*Dataset entries*:
##############################

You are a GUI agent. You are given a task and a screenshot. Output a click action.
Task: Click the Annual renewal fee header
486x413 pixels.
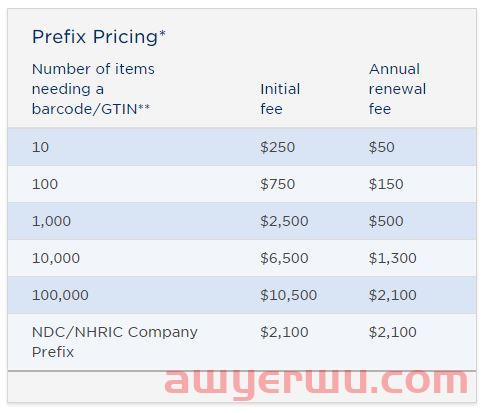tap(397, 89)
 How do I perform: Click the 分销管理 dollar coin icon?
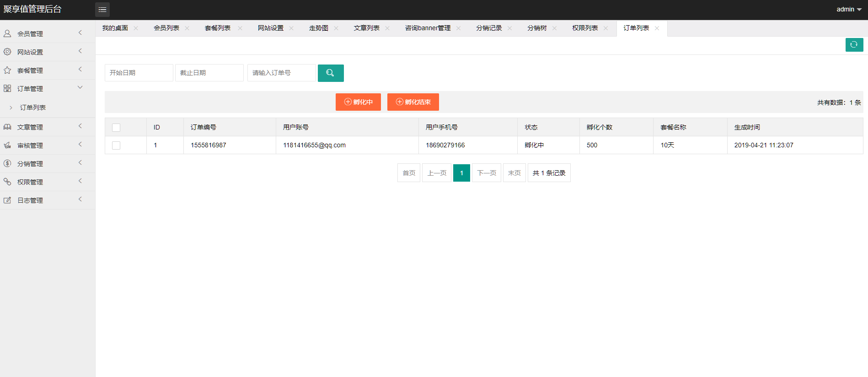(7, 163)
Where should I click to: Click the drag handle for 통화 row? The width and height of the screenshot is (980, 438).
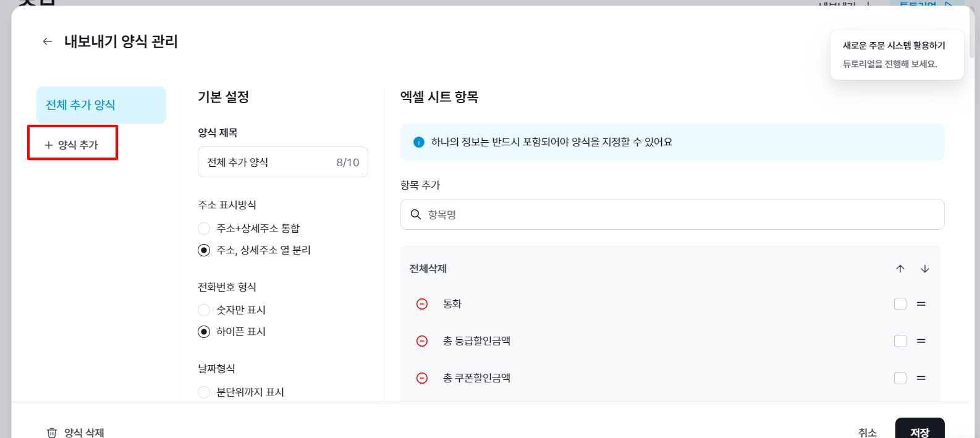(921, 304)
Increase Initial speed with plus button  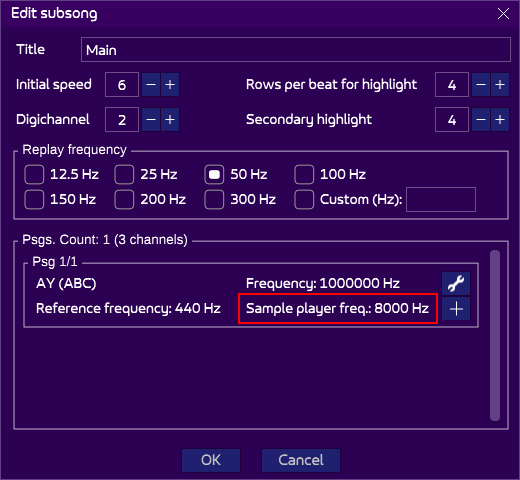click(x=170, y=85)
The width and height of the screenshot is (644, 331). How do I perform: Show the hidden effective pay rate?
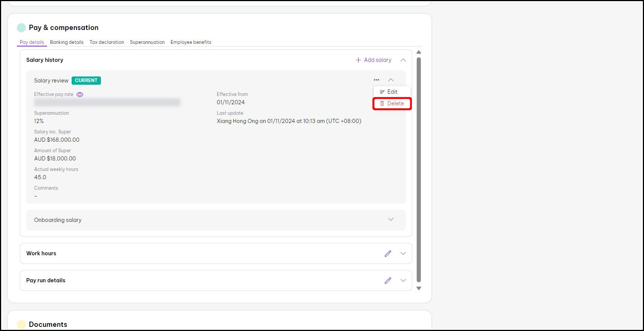click(x=80, y=94)
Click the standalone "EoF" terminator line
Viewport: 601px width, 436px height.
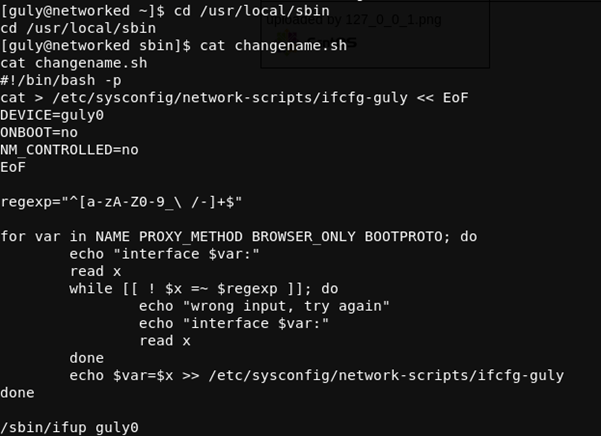tap(14, 167)

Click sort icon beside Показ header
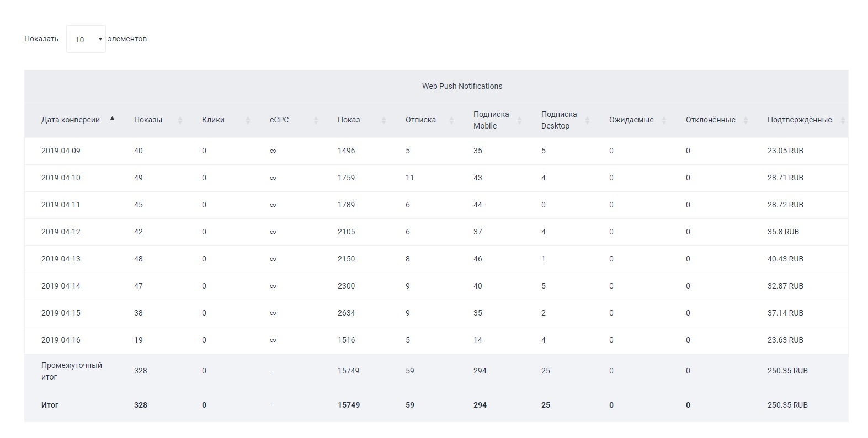[384, 120]
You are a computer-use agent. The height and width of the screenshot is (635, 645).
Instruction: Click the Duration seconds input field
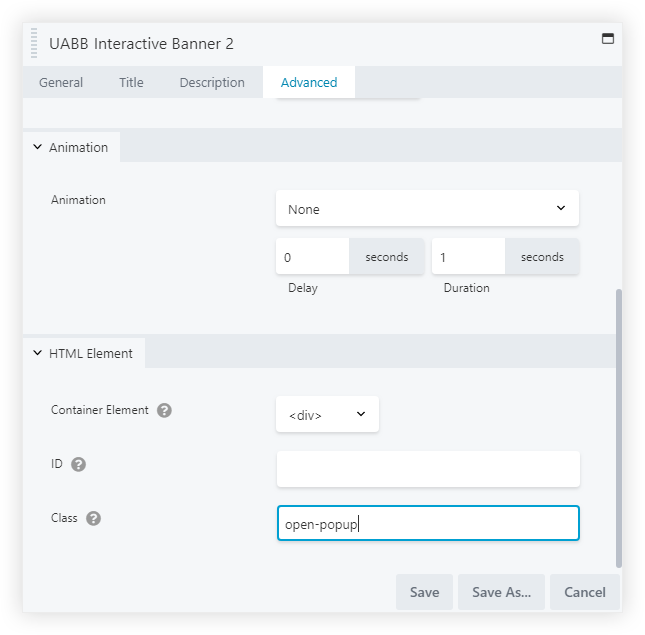(468, 257)
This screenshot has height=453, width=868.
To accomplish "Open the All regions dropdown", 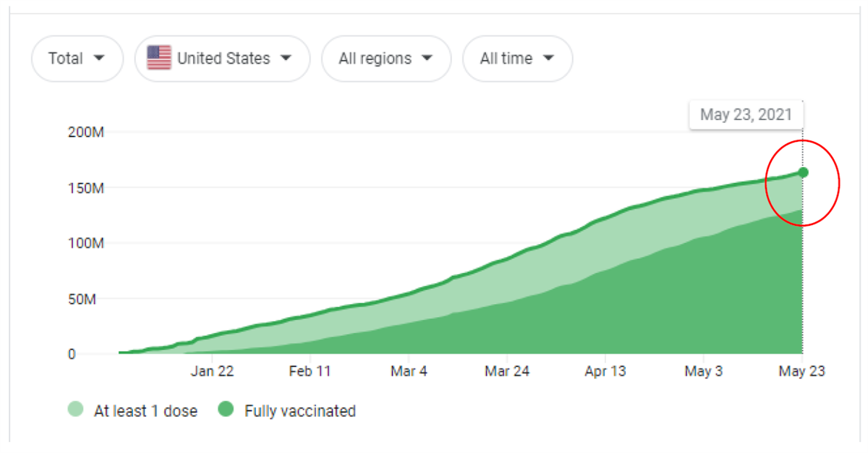I will [x=386, y=59].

##############################

*Aim of the task*: Show every line of the records above that contains the word "agent".

*Solution to the exercise*:
You are a GUI agent. You are given a task and a screenshot. Output a click action.
You are a computer-use agent. The height and width of the screenshot is (635, 645).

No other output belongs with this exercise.